Sergey Loznitsa‘s prodigious documentary meticulously reconstructs the months before and years after the Babi Yar massacre. The archival footage is incredibly restored but harrowing to witness.
The extent of the horrific actions during WWII, orchestrated by Hitler and Nazi Germany, still baffle me to this day. I had never heard of their actions in Kiev against the Soviet Union. In September 1941, almost 34,000 jews got killed over the course of two days. This is one of largest massacres in the history of the Holocaust.

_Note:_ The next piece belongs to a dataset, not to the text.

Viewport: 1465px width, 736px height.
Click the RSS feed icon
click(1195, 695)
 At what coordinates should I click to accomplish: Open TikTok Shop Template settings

Leading up to the events that occurred in the Babyn Yar ravine, we get a sense of how cleverly the Nazi regime took over Kiev. The footage shown in the documentary is raw and mostly black-and-white, leaving nothing to the imagination. People being stripped and sent out in the streets, citizens beaten and dead bodies frozen in the snow, Babi Yar. Context is hard to watch.
The footage and sound is edited so well, it almost feels as if you’re watching a feature film. The cinematography makes it look as if you’re in the middle of a crowd of bystanders. Halfway into the movie, we shift to the events after the massacre and statements of the few survivors and those guilty of killing the thousands of innocents are being shown.
Babi Yar. Context is essential in sketching an even clearer picture of the full extent of the inhumane suffering during WWII.
Cannes 2021 Review – Babi Yar. Context
Reviewed online (screener provided by publicist), July 11, 2021. Rating: TBC. Running time: 120 min.
PRODUCTION: An Atoms & Void production. Producers: Maria Baker-Choustova, Sergey Loznitsa.
CREW: Director/writer: Sergey Loznitsa. Editing: Danielius Kokanauskis, Sergey Loznitsa, Tomasz Wolski.